O CÓDICE DO VATICANO FraPesInfArcCavRel

No códice do Vaticano: Martyrium et gesta
No códice e no políptico

D. FERNANDO NO CÓDICE DO VATICANO
Biblioteca Apostólica Vaticana, Códice Latino 3634 (fl. Cvº)

Em cima: Desenho em grisalha num códice com o incipit «Martirium pariter et gesta magnifici ac potentis Infantis Domini Fernandi, magnifici ac potentissimi Regis Portugalie filii, apud Fez pro fidei zelo et ardore, et Christi amore» reproduzido em José Pijoán, Miniaturas españolas en manuscritos de la Biblioteca Vaticana, Escuela Española de Arqueología e Historia en Roma: Cuadernos de Trabajo, vol. 2, p. 12 (acedido em 26 de Agosto 2018). Em baixo: Comparação dos rostos no desenho do códice e na pintura do políptico.

O desenho constitui o frontispício de um pequeno códice em pergaminho (século XV, provável terceiro quartel; traduzido e estudado na edição crítica de António Manuel Ribeiro Rebelo, 2007) existente no Vaticano, apologético da santidade do infante mártir D. Fernando, onde figura a sua imagem visivelmente inspirada na do tríptico do Mosteiro da Batalha, provavelmente a mais antiga desse tipo em existência – uma representação icónica inspiradora de representações posteriores semelhantes – acompanhada da sua divisa e escudo de armas, igualmente patentes no seu túmulo.

No entanto, o desenho, mais sofisticado, foge à perpectiva frontal adoptada no tríptico e mostra a figura a três quartos, com um rosto fisionomicamente muito semelhante ao do grande políptico (rosto longilíneo, nariz longo e afilado, implantação da barba e sombreado definidor das maçãs do rosto idênticos), apoiando-se provavelmente ambas as representações do rosto num mesmo retrato, pintado ou desenhado, pré-existente ao códice e ao painel dos Cavaleiros do políptico, na posse de quem pode ter encomendado ambos.

No códice e no tríptico da Batalha Essa hipótese pode igualmente explicar a semelhança de aspecto e indumentária da figura de corpo inteiro do códice com a do tríptico da Batalha, até ao ponto de seguir o aspecto das cadeias de tornozelo que o infante segura, podendo ter sido desenhada a partir de esboço tomado in loco ou, mais improvavelmente, a partir de descrição, mas alterando a sua orientação, como se o desenhador procurasse fazer coincidir a perspectiva com a de outro retrato facial de D. Fernando que melhor lhe servisse de modelo para o rosto.

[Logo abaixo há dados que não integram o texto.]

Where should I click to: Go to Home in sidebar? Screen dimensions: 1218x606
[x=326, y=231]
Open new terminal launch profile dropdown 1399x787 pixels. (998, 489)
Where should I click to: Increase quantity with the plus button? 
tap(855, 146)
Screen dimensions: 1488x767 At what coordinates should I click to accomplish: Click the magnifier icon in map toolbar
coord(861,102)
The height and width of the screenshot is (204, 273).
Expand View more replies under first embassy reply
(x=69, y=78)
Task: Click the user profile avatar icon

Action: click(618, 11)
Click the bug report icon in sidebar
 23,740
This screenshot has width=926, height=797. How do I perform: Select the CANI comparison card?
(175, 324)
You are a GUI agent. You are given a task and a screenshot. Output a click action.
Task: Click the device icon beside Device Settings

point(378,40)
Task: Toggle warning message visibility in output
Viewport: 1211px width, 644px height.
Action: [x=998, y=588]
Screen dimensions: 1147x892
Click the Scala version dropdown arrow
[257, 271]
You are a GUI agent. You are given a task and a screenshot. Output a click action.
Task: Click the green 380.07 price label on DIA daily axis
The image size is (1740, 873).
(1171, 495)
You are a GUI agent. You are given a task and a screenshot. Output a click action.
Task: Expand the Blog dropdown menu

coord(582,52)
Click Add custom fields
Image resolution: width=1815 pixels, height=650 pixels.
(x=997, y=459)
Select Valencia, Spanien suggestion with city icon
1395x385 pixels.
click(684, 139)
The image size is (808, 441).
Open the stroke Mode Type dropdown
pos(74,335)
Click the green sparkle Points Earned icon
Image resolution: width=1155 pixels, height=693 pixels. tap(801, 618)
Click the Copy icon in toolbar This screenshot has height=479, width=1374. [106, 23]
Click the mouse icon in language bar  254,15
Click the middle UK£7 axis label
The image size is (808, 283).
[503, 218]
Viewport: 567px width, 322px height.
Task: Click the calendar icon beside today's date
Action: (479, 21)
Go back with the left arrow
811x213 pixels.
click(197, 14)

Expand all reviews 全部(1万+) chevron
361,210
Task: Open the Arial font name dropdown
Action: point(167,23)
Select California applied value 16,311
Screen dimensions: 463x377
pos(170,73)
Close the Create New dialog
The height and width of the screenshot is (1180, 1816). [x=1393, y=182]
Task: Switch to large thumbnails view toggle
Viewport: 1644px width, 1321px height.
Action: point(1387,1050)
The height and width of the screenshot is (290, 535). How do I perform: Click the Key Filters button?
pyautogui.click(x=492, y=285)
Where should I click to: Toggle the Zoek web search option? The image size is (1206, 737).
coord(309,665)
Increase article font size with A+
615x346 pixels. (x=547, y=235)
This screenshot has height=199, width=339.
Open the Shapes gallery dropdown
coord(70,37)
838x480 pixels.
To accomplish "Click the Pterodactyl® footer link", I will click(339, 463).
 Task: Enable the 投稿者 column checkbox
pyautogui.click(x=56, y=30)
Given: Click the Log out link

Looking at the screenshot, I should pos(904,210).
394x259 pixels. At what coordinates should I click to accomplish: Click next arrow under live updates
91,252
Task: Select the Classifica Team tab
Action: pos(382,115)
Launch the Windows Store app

Ou até – podemos ainda acrescentar – que tivesse simplesmente correspondido, no grande políptico de idêntica origem, ao desejo de colocar o cavaleiro de negro a olhar no sentido oposto ao dos seus três companheiros, de verde, vermelho e roxo, em preparação do seu movimento virtual para o outro lado do políptico, conforme a resolução da charada proposta exigia.

Note-se que, no desenho do códice, as armas do infante reproduzem com exactidão as representadas no seu túmulo, mas os ramos de roseira brava dispostos em três anéis entrelaçados onde se inscrevem as palavras «ben me plet» da sua divisa, formam um triângulo com orientação vertical inversa à do que figura no túmulo, pormenor que não sendo particularmente significativo, pode todavia indicar mais facilmente um desenho realizado segundo uma descrição ou de memória do que uma cópia directa e fiel a partir da pedra. Por outro lado, o que nos parece mais provável é que a inversão tenha simplesmente procurado um equilíbrio estético através de uma harmonização do formato da empresa com o do escudo.

A imagem revela um desenhador de boa qualidade, mostra o infante mártir a calcar aos pés três coroas que representam a carne, o mundo e o Diabo (caro, mundus, diabolus, nas legendas em latim), como convém a uma apologia hagiológica, e o códice integra-se sem dúvida no esforço desenvolvido em Roma para promover a sua beatificação, devendo-se muito provavelmente a iniciativa, exclusiva ou em concerto com a coroa portuguesa, de sua irmã, a duquesa de Borgonha. A sua influência diplomática, como co-governante de um dos potentados europeus mais influentes da sua época, era notável e foi exercida com frequência a favor da sua família portuguesa, nomeadamente dos seus sobrinhos, filhos do infante D. Pedro, e em particular, na esfera religiosa, da ascensão de um deles, o cardeal D. Jaime, ao purpurado, tendo estado igualmente na origem da capela funerária que lhe foi edificada na basílica de San Miniato-al-Monte em Florença.